→ What is needed:
Reproduce without changes the part of the items that opens with the line containing "Open the world" and closes with the line containing "Open the Действия".

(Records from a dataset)
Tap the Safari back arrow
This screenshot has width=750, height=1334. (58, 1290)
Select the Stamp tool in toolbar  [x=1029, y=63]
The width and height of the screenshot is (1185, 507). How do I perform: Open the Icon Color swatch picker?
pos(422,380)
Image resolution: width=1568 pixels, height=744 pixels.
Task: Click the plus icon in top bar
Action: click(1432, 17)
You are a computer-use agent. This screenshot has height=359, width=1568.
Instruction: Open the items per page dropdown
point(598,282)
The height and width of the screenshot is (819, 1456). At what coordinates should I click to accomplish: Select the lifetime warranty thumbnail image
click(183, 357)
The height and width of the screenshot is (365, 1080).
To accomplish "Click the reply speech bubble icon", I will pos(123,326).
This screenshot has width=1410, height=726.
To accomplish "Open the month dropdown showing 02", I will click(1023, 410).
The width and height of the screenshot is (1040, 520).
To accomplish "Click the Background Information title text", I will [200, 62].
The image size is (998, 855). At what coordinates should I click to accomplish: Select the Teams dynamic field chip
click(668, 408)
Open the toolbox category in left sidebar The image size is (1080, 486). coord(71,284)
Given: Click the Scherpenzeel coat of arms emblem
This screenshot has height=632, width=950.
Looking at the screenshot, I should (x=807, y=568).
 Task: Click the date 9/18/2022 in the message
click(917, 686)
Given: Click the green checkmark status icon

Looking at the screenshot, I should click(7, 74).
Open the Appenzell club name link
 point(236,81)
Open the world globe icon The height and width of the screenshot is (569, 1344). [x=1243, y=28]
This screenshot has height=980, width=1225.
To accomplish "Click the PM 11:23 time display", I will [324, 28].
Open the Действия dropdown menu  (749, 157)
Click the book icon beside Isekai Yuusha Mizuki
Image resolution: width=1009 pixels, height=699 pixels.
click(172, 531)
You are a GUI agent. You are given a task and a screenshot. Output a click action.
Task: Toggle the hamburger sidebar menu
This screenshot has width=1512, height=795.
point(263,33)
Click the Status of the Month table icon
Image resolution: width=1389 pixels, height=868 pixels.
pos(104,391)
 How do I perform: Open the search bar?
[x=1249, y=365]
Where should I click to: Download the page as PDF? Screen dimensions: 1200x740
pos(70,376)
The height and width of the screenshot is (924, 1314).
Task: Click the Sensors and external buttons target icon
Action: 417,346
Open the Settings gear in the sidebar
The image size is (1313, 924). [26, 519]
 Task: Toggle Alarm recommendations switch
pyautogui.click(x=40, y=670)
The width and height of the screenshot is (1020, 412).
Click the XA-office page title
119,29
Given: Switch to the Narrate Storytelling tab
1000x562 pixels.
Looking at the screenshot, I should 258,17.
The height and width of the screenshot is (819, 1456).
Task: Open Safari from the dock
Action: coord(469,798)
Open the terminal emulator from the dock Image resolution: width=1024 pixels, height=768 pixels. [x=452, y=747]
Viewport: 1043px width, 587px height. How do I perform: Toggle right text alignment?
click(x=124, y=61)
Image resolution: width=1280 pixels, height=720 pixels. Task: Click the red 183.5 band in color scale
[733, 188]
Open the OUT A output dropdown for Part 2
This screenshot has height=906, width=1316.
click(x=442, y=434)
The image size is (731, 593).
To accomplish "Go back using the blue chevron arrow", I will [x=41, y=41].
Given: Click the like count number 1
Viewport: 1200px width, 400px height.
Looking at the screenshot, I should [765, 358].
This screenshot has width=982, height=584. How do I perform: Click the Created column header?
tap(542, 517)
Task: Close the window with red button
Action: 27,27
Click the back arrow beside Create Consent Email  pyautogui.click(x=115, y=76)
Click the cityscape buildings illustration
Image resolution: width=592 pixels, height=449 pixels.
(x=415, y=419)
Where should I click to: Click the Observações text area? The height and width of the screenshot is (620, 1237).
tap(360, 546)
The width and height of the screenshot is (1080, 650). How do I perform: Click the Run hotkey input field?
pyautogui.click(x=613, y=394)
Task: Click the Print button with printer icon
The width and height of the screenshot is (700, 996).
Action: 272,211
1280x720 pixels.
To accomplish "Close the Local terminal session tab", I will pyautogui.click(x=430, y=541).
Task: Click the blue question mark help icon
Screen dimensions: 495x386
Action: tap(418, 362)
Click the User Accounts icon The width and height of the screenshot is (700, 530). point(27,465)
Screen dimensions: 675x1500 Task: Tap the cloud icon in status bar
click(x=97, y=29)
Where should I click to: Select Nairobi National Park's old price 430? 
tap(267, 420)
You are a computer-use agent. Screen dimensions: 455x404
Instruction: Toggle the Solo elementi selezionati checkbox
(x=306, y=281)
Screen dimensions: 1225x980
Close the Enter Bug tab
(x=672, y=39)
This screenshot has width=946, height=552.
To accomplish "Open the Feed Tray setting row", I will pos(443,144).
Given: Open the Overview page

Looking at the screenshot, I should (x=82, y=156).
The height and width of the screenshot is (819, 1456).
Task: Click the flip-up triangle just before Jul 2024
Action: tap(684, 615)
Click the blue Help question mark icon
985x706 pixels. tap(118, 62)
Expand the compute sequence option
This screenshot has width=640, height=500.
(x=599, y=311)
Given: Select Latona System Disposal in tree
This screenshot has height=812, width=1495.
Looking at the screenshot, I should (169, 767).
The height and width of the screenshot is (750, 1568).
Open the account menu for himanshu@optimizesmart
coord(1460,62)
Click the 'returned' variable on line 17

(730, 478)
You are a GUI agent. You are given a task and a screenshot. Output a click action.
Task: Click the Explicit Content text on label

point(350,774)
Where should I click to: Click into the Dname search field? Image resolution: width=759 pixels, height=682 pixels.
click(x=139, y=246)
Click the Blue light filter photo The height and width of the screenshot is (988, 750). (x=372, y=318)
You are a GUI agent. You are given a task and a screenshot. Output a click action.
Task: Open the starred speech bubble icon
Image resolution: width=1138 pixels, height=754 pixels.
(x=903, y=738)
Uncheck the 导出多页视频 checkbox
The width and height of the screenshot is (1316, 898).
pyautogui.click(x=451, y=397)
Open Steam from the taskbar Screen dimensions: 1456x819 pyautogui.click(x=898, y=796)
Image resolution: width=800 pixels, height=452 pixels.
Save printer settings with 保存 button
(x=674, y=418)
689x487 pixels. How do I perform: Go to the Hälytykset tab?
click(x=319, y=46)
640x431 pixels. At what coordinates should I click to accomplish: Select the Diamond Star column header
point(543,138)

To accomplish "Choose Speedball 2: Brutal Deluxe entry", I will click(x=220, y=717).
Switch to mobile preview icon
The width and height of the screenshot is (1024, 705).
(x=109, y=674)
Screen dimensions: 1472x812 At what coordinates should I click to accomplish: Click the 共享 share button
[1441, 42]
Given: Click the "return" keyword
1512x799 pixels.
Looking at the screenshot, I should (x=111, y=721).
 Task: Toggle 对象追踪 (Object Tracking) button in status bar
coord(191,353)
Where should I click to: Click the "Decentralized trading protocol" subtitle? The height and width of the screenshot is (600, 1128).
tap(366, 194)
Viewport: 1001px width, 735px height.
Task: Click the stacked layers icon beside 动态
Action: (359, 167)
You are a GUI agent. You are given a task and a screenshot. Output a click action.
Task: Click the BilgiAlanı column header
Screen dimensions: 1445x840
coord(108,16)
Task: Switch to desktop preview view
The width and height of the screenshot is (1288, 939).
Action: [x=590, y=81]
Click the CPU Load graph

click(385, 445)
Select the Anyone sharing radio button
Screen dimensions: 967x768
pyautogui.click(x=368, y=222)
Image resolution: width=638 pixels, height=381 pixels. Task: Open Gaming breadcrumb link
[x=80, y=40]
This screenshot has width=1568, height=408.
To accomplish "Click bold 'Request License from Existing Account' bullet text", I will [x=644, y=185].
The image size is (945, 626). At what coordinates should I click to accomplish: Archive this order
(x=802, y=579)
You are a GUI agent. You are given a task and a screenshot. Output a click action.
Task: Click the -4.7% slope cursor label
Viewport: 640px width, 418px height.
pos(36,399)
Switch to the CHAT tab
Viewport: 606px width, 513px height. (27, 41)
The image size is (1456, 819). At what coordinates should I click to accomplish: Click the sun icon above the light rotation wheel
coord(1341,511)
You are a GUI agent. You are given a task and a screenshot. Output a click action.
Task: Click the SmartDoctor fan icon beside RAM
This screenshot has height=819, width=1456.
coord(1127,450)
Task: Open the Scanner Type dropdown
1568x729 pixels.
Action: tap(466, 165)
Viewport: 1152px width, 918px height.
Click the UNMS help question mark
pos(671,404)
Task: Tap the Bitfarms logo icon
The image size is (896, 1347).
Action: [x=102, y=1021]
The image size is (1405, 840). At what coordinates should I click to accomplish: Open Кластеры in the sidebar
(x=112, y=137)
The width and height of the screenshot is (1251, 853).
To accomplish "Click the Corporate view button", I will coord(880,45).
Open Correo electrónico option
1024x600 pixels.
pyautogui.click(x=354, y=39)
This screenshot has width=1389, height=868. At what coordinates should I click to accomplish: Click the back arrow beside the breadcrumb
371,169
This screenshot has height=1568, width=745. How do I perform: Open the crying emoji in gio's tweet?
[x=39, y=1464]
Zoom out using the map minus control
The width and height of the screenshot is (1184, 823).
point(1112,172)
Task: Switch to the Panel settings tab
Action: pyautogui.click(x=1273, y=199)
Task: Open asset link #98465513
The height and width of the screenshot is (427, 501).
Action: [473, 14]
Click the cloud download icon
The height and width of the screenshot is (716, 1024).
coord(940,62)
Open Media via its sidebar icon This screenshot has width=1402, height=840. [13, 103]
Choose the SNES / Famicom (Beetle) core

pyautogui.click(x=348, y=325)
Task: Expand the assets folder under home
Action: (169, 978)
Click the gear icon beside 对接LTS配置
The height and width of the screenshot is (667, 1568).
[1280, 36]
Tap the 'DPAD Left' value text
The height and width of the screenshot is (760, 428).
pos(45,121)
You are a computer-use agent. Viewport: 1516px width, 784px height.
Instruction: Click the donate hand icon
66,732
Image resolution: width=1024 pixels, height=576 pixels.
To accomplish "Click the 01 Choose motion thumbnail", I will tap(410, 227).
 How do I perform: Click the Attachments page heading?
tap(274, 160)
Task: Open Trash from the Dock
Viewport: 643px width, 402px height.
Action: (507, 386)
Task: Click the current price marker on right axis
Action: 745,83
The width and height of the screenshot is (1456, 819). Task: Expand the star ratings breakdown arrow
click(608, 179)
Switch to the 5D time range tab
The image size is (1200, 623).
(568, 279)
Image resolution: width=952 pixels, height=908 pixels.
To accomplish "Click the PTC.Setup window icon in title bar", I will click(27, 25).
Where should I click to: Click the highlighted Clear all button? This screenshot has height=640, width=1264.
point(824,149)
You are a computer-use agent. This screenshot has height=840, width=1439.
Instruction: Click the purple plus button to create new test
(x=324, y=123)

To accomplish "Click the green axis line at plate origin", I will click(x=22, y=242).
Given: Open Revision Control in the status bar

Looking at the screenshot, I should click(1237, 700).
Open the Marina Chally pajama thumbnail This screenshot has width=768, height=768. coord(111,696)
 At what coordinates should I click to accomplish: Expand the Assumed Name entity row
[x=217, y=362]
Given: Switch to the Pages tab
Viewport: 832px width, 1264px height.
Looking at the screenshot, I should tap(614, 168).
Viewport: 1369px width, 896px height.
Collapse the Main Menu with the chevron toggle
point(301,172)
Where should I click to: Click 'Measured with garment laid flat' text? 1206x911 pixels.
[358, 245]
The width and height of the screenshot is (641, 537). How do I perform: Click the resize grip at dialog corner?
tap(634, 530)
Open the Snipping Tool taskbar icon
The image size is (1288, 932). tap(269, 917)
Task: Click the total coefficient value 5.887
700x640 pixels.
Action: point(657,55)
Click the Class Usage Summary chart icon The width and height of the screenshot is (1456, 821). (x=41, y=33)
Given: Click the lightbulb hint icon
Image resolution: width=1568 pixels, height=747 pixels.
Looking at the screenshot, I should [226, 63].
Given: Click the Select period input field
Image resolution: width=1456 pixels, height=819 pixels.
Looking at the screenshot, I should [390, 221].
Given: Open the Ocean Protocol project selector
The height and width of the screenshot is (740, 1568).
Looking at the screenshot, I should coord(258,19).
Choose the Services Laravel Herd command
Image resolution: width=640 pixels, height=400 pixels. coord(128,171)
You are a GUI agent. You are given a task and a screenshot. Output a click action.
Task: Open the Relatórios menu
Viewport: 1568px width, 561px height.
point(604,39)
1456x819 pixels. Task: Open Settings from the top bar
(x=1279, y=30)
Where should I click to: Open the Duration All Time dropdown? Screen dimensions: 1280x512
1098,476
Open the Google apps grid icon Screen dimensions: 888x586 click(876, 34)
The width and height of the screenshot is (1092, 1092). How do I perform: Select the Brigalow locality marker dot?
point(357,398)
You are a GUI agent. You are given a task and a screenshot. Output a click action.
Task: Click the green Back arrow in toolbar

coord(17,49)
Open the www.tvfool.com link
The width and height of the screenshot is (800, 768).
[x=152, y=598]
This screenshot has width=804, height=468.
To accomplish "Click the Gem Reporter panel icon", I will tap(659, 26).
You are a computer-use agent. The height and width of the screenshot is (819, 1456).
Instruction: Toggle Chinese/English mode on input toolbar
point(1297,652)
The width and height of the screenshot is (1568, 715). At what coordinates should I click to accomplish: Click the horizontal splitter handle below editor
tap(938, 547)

→ Result for this task:
Open the world globe icon The height and width of the screenshot is (569, 1344). [x=1243, y=28]
This screenshot has height=980, width=1225.
To accomplish "Click the PM 11:23 time display", I will [324, 28].
Open the Действия dropdown menu  (749, 157)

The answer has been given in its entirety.